*** Opening Source text ***
You are required to produce two essays for the course, which will be assessed. Essays will jointly contribute 50% of assessment; the remaining 50% of your work will be assessed by the 2 hour examination in May/June 2011.
Students reading set texts in Latin will be required to answer two questions from Section A of the paper and one question from Section B. Each Section A question requires you to translate and comment on one of two passages of Latin from the texts prescribed i.e. you have to translate and comment on two passages of Latin altogether (two thirds of the examination marks). From Section B you choose one essay title from the range available. All other students should answer three questions from Section B.
The assessed essays must be word-processed and properly printed out, have appropriate bibliographic references, and be clearly and accurately expressed (correct spelling, good grammar, and well-structured sentences). The number of words used, as close as possible to 2500 words, should be given at the end of each essay.
Submission deadlines must be heeded: the University has regulated that essays will attract a penalty of 5% for each day they are late. If you foresee difficulties in meeting the deadline, it is imperative that you contact the Director of Undergraduate Studies. The deadlines for essay submission for this course are as follows:
Essay 1: 12 noon, Monday 26th November 2012
Essay 2: 12 noon, Tuesday 19th February 2013
Please refer to the departmental handbook and the document ‘Advice on writing essays’ for further information about assessment criteria and marking. This is available online.
*** Closing Source text ***
◆ Questions to answer:
a) According to the assessment guidelines, what penalty applies to essays submitted late?
b) Write the next part of the assessment guidelines, picking up after their final sentence.
*** Opening Source data ***
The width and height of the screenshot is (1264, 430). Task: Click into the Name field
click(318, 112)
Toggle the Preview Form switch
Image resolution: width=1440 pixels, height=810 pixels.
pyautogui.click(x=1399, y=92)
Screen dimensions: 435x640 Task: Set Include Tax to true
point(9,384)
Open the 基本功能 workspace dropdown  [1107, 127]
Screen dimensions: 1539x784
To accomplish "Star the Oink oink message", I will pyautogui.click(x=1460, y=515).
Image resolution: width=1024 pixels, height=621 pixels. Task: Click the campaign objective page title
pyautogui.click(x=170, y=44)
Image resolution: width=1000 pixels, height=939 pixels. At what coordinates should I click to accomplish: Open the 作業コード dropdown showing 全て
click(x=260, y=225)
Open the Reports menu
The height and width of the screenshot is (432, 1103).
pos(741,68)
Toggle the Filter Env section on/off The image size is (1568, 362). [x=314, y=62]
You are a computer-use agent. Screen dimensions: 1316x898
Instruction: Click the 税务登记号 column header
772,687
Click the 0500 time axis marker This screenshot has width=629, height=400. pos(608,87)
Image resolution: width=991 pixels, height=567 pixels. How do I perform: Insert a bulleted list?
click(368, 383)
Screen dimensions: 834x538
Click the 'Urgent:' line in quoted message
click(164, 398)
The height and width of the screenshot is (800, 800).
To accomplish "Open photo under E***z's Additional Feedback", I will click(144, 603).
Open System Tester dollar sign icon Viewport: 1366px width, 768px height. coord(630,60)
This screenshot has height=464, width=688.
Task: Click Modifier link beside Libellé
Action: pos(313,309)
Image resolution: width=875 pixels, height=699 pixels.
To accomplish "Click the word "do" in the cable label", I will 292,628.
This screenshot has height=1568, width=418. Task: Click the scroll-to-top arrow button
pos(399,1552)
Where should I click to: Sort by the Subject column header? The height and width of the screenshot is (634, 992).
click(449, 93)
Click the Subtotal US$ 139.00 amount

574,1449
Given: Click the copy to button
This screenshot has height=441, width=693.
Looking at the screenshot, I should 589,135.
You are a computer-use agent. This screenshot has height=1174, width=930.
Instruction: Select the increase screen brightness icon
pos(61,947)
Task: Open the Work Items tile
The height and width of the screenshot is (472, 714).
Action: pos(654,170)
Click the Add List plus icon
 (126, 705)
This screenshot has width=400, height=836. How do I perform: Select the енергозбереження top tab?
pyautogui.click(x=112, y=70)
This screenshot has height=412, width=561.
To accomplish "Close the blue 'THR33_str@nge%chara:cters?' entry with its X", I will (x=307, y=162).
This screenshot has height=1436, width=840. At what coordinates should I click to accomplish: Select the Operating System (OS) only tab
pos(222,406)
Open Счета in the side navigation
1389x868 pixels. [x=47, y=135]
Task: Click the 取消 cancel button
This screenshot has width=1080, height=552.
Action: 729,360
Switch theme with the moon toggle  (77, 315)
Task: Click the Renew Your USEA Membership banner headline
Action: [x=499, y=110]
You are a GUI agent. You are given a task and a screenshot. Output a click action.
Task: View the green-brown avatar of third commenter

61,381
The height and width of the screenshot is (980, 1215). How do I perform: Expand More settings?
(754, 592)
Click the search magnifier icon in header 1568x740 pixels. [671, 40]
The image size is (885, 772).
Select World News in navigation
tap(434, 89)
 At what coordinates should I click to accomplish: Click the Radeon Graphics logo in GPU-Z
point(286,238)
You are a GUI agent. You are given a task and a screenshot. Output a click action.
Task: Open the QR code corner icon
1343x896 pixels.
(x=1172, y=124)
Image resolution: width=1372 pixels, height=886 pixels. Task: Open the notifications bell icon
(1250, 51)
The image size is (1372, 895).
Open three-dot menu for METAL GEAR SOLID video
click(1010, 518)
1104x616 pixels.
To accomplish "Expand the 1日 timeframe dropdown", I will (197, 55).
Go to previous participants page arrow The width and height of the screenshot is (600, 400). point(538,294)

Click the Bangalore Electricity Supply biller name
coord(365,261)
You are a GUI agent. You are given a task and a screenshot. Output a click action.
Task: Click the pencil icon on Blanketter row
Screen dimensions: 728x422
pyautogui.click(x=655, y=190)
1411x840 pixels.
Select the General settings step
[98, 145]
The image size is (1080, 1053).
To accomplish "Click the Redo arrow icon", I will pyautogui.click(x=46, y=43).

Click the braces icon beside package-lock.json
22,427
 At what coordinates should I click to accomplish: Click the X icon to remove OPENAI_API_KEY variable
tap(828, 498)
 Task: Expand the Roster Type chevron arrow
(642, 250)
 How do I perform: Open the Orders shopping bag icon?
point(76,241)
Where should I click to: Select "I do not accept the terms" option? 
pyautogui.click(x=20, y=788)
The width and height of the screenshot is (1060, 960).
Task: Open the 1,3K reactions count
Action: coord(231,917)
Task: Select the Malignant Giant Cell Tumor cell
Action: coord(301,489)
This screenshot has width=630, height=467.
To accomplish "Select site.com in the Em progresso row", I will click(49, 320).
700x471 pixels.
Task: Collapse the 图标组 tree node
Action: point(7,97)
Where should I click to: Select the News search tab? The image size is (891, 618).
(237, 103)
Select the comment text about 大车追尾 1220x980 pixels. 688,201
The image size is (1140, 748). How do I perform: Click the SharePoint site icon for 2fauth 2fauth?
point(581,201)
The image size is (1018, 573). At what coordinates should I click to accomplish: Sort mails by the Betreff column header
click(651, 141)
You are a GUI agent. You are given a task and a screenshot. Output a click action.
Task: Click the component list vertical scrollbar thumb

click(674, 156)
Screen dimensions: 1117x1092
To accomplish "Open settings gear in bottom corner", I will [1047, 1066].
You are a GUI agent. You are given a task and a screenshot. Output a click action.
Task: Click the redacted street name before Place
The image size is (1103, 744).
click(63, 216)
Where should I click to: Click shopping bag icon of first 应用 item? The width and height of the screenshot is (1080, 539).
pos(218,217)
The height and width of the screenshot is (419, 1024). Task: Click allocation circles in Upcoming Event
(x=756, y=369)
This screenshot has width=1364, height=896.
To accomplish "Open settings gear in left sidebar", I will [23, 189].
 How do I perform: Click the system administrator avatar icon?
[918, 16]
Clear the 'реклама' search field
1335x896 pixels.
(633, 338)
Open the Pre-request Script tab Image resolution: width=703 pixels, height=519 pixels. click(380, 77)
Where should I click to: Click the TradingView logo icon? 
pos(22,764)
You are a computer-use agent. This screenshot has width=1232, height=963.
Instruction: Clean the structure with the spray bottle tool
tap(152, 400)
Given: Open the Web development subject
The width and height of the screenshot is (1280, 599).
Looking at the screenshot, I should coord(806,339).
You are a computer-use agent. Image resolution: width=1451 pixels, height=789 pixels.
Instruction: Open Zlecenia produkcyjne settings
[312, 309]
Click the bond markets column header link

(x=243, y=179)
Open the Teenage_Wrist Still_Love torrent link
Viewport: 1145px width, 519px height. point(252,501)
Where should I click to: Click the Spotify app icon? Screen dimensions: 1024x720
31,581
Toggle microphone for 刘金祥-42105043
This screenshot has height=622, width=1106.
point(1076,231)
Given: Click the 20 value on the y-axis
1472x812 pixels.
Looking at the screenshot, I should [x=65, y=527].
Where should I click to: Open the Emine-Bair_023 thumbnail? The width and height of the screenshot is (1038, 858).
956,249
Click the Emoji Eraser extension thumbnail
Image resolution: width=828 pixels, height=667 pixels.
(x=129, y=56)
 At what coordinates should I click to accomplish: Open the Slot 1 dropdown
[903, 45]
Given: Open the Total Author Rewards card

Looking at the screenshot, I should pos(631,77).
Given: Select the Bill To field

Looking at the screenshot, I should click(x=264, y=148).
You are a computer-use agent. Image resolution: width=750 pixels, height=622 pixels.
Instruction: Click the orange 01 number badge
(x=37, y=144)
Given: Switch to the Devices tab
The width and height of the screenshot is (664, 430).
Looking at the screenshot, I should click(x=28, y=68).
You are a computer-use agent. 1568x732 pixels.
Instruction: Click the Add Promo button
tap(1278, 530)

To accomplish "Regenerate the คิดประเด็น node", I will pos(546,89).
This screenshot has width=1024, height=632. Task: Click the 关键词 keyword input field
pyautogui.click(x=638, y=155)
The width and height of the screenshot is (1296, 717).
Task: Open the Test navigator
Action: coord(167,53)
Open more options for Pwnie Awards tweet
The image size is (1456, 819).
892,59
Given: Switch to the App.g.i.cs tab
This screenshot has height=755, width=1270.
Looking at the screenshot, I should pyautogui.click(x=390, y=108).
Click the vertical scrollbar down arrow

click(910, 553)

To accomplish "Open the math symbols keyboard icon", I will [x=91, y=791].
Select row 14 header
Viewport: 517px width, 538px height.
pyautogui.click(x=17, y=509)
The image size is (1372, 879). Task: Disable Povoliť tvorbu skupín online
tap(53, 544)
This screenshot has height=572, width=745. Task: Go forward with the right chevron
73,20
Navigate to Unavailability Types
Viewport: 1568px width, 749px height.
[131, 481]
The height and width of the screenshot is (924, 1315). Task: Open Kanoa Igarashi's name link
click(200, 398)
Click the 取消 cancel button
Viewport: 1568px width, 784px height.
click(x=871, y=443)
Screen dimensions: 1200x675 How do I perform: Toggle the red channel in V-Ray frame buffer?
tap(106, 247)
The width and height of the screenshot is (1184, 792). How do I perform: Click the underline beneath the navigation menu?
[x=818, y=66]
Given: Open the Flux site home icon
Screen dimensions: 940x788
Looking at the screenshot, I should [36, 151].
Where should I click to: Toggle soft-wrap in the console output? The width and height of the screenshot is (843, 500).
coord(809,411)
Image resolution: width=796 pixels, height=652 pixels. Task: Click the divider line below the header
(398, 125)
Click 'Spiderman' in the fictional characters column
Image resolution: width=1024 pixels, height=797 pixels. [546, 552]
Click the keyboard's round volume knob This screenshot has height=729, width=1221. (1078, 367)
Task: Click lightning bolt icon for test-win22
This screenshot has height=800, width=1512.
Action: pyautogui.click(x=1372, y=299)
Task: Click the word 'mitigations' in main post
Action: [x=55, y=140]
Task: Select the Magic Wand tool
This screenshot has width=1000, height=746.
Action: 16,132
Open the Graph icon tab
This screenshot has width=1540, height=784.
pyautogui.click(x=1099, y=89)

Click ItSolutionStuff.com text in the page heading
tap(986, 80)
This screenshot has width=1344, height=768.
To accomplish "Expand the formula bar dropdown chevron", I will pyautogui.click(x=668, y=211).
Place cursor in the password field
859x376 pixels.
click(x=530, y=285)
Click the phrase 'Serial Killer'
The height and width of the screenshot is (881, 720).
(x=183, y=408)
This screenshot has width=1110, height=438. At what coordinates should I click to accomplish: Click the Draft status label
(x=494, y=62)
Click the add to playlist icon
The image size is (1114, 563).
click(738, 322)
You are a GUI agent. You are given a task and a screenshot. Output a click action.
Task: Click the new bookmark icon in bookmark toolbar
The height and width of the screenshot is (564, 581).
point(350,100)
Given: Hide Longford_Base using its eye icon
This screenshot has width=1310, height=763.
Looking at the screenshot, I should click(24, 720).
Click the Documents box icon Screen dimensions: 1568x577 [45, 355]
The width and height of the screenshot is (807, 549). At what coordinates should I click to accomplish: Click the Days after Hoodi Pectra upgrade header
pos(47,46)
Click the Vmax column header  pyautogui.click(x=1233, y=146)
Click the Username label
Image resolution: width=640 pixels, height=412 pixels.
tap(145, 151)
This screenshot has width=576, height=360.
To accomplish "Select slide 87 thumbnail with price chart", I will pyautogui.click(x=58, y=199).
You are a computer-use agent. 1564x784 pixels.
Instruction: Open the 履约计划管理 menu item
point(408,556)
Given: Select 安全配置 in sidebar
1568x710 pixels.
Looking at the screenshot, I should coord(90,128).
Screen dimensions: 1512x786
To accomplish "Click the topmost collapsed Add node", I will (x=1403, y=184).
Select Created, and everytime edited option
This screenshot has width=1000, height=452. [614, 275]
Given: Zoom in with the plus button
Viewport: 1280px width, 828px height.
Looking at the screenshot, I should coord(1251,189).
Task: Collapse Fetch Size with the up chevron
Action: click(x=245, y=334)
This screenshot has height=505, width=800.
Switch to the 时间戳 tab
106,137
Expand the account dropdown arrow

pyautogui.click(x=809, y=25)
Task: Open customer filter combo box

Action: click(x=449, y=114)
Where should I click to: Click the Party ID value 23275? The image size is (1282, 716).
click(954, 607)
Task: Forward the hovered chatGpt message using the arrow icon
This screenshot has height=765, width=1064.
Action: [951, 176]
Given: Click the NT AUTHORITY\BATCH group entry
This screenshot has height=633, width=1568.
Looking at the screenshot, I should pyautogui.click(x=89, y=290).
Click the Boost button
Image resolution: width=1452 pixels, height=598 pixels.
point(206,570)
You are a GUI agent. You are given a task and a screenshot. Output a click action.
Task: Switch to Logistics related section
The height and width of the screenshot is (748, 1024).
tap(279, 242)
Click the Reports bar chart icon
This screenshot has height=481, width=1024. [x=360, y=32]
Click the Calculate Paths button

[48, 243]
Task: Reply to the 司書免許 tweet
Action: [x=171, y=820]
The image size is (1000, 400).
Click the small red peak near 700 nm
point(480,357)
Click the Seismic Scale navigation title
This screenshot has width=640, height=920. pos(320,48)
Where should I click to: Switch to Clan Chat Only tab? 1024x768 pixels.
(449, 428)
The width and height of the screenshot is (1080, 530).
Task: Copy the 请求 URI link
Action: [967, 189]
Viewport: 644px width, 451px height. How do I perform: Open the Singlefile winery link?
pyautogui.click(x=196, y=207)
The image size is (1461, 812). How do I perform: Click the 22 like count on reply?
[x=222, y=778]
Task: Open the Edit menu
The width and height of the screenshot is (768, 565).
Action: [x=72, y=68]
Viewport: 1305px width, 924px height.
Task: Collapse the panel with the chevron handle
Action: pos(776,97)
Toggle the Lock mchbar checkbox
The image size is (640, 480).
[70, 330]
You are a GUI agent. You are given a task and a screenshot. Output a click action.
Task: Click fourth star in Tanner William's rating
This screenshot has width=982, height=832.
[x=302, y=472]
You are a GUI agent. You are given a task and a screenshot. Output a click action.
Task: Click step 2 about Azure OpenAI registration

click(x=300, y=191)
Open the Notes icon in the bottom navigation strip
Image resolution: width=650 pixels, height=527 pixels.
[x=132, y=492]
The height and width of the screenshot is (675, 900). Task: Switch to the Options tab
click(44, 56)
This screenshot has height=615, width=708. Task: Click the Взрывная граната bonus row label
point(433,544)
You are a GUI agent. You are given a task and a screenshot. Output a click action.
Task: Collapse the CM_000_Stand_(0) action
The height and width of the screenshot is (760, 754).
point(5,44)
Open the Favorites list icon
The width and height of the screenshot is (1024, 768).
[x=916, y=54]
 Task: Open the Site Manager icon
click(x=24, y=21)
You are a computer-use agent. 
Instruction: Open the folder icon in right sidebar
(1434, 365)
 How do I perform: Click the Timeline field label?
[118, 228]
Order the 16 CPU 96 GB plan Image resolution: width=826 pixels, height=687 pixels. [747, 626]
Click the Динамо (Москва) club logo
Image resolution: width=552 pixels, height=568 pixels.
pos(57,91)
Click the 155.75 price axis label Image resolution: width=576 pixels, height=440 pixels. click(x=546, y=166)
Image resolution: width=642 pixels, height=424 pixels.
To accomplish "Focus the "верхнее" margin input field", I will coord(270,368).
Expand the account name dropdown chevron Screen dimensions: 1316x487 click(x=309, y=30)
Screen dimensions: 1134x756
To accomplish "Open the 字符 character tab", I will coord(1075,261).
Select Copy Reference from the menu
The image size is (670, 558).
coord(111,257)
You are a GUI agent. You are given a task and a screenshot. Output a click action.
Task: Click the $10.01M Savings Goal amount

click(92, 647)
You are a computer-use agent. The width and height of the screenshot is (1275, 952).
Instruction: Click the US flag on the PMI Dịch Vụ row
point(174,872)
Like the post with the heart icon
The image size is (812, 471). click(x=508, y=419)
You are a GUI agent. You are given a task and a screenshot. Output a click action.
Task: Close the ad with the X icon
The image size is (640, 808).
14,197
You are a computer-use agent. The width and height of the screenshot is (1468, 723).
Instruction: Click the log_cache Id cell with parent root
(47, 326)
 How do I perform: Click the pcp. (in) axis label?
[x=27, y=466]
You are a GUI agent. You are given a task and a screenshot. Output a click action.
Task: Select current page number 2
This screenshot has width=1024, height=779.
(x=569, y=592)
*** Closing Source data ***
◆ Task responses:
a) A penalty of 5% for each day late.

b)
Extensions to Essay Deadlines
Applications for an extension of the essay-deadline are only allowed in exceptional circumstances – well-documented medical reasons etc. Any such application should be made to the Director of Undergraduate Studies well before the deadline. Problems with e.g. printers, getting hold of books, bunching-up of essay-deadlines etc. are rarely considered acceptable excuses. When an extension is granted, students must ensure that the module tutor is informed and that the extension (with date limit) is recorded by the secretaries in the ledger in the Office. Only in exceptional circumstances will an extension be allowed beyond two weeks.
Plagiarism, defined as ‘the attempt to pass off someone else’s work as one’s own’ is a variety of cheating or fraud. It is taken very seriously by the University and students who are caught can suffer penalties which are extremely detrimental to their career. Fortunately plagiarism has not been a problem in our Department and we fully anticipate that this situation will continue.
To avoid any confusion however you should take special care with two things:
- Cite the sources you are using
- Use quotation marks for the quotations you are including
If any of the above is unclear, contact the Module tutor. There is further information in the Departmental Handbook.